Instructions to follow:
Nothing but the lines from the one containing "Switch to rendered viewport shading" through the last line of the records belongs in the answer, copied exactly and with the pictures left out.

Screenshot grounding data
· · ·

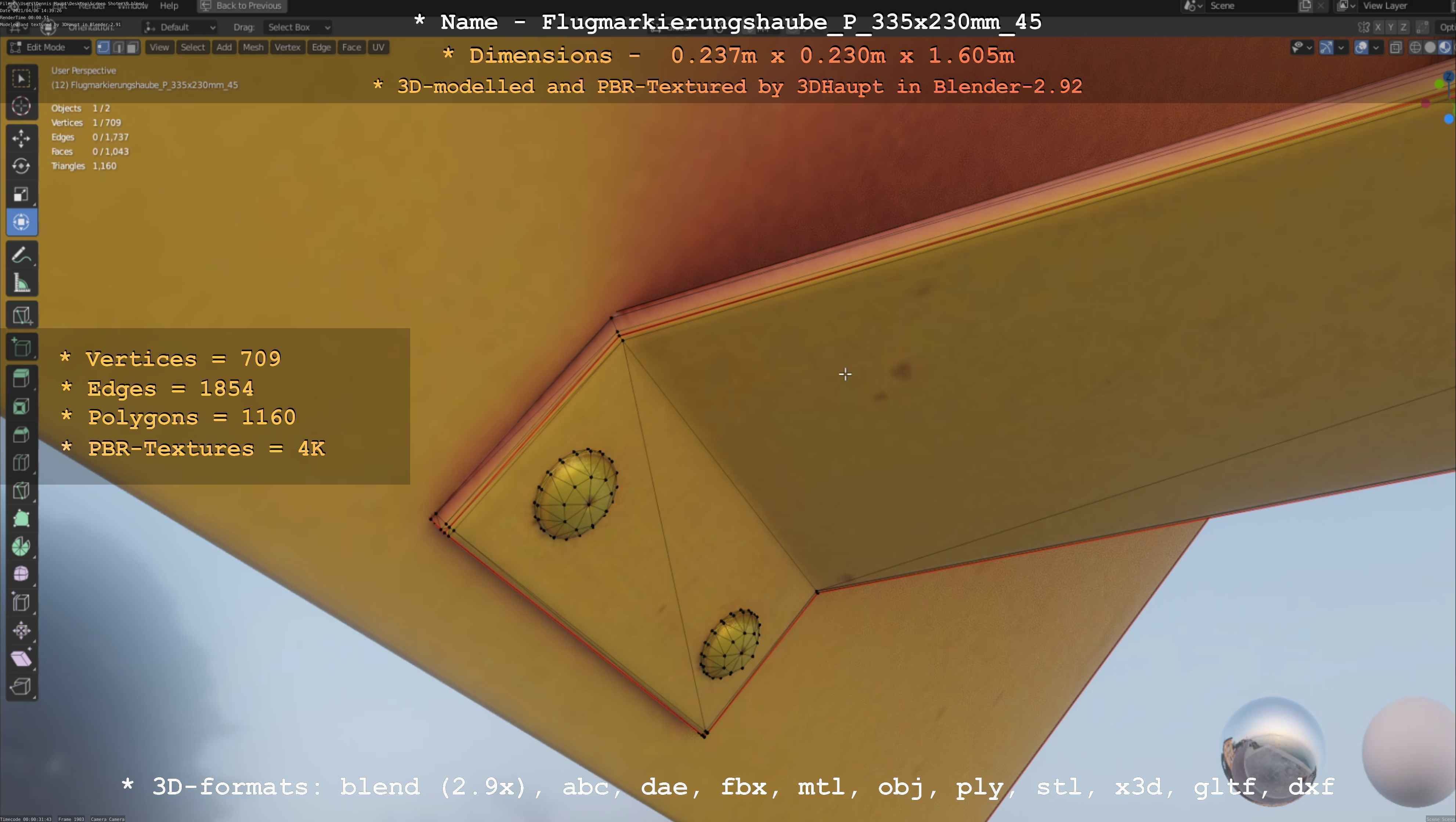Switch to wireframe viewport shading
This screenshot has width=1456, height=822.
(1415, 47)
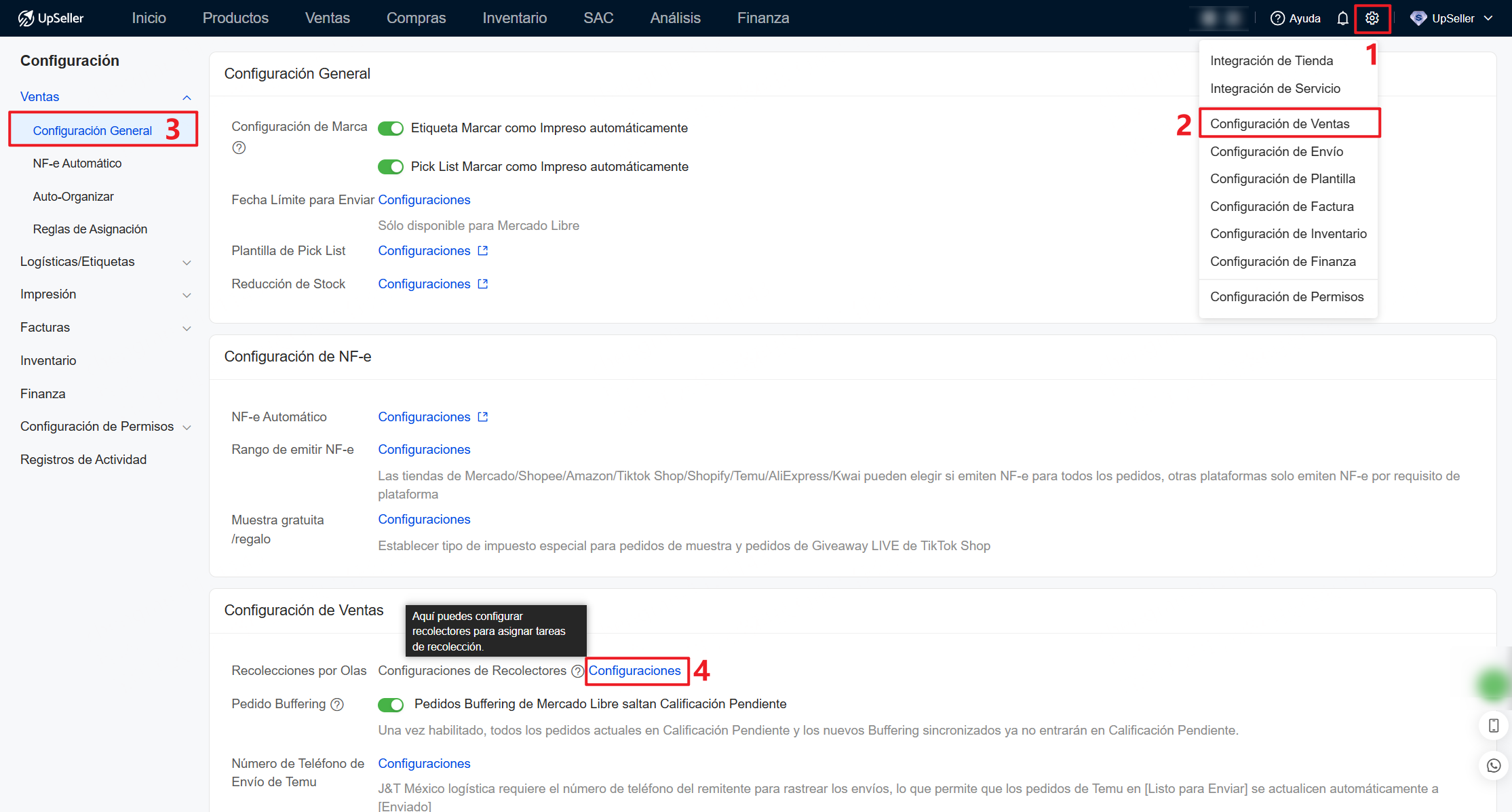Click the settings gear icon
This screenshot has height=812, width=1512.
[x=1372, y=18]
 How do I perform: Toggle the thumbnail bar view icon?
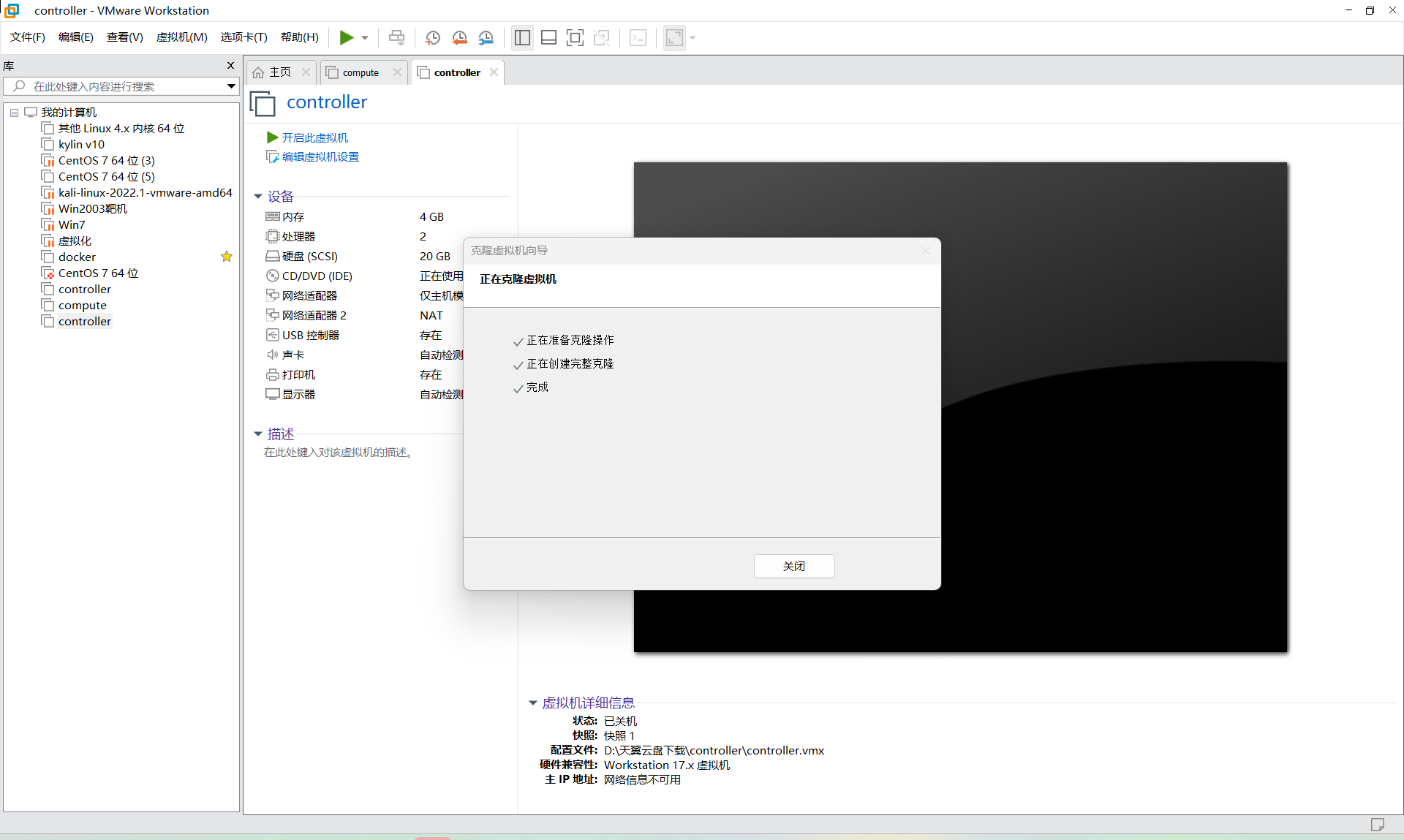[x=548, y=38]
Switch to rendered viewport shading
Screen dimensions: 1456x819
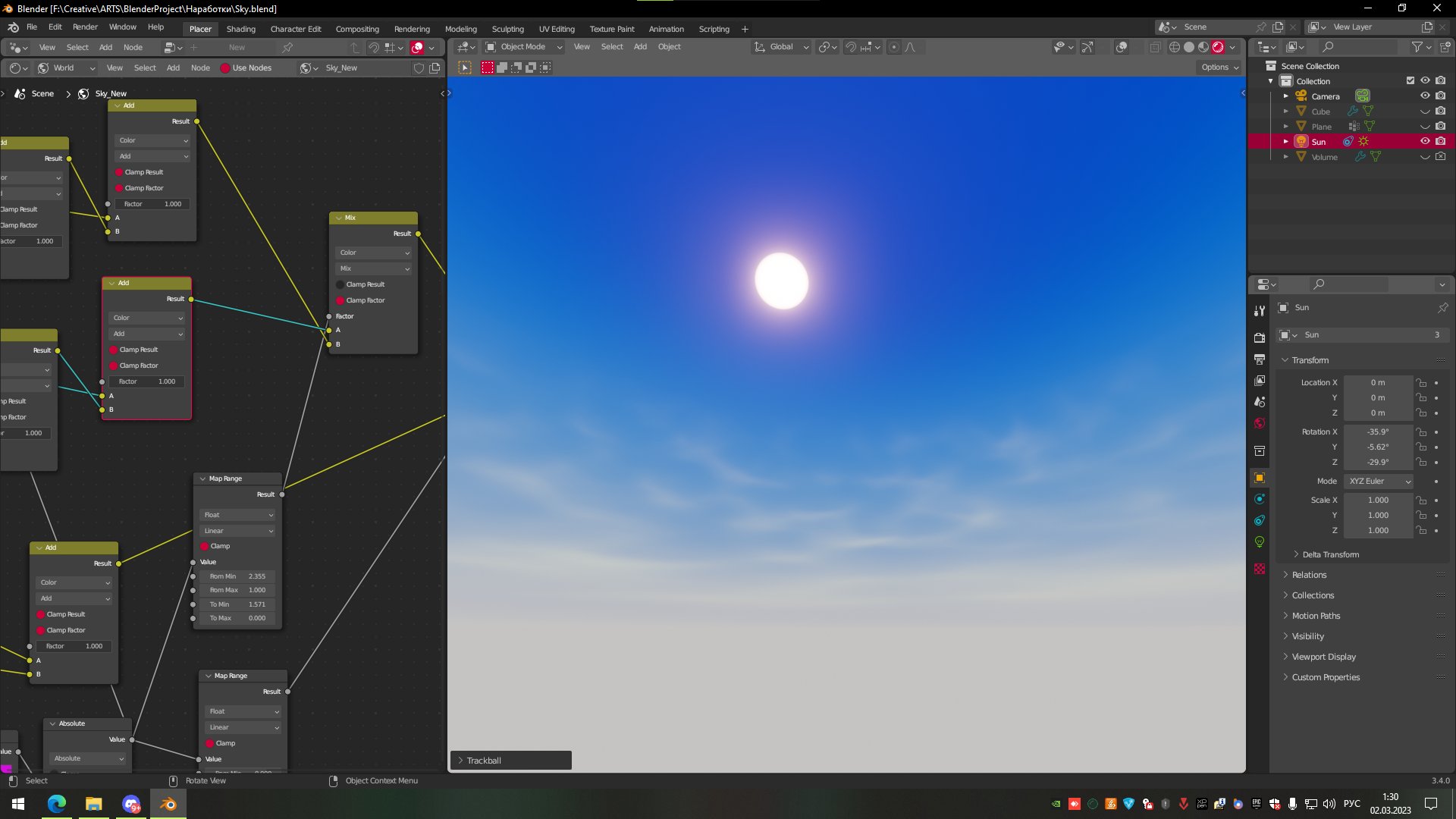pyautogui.click(x=1218, y=47)
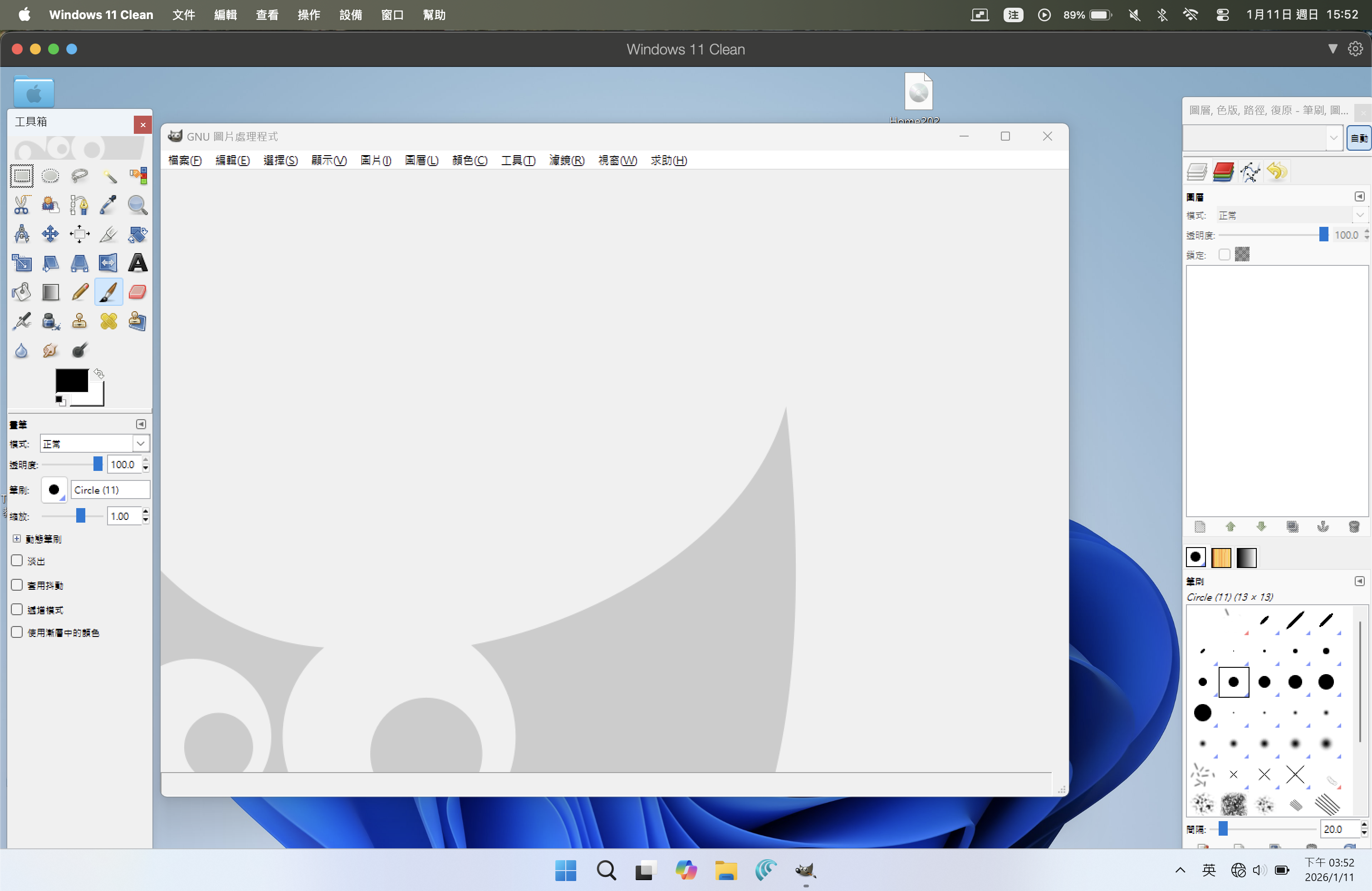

· · ·

Your solution:
Switch to rendered viewport shading
Screen dimensions: 1456x819
pyautogui.click(x=1218, y=47)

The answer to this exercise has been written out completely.